I think you use "doubt" differently than I do.  Even if we replace "doubt" with 
"falsified", it's not a binary thing.  When I doubt something an authority 
says, I'm not refuting, denying, or rejecting it.  I'm simply expressing that 
the saying probably has caveats, some of which I might know about, some of 
which I might not.  The same is true of (critical rationalist) falsification.  
Even though we know Newtonian physics isn't end-all, be-all True with a capital 
T.  It's satisficing in most circumstances.  To (When I) say it's been 
falsified simply means it has caveats.

And, in this sense of the two terms, doubt and falsification are _rampant_ in 
science.  When you try to replicate some other lab's experiment, you must 
doubt, say, the methods section in their paper, usually because you don't have 
the exact same equipment and the exact same people ... doubt is what promotes 
reproducibility to replicability. ... at least in this non-scientist's opinion.

>  I.e. we can't treat a lack of salve as an assertion of objectivity without 
> implicitly asserting that every statement without such salve is fallacious. 
> [NST==>Yep.  All statements are more or less fallacious.  So does that render 
> all statements the same?  If I flip the coin once and it comes up heads, what 
> evidence do I have that the coin is biased.   None.  If I flip it twice, a 
> little.  If I get a hundred heads, the probability that the coin flips 
> represent a population of fair coin-flips is finite, but vanishingly small.  
> I’ld bet on it, wouldn’t you?  All statements of certainly of that character. 
>  <==nst]

No, not all fallacies are the same.  Different statements are fallacious in 
different ways.  And the argument from authority fallacy, in my opinion, is the 
worst one because it's opaque.  You can't learn from it.  At least with, say, 
assuming the conclusion, it encourages us to understand the relationship 
between premises and conclusion... it helps us grok deduction as well as the 
host of concepts surrounding languages, formal systems, algebras, etc.
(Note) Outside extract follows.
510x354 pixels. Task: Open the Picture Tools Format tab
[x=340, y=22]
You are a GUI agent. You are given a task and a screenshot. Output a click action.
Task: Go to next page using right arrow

Your inductive argument, by the way, isn't obviously an argument from authority 
(obvious to me, anyway -- see how annoying it is), particularly with (as 
someone recently phrased it) interpersonally assessable things like coin 
flipping.  Anyone with the usual complement of sensorimotor manifolds (!) can 
put in place the kernel and carry out the iteration.  The only authorities 
involved are whatever physical structures are required for coin flipping and 
counting.

But, more importantly, self-consistency (local coherence) is the governor of 
induction.  Can you imagine if "successor" were redefined at each iteration?  
So, it helps make my larger point that it's irrelevant what you or I believe or 
state with authority.  What matters is whether the method(s) hang(s) together.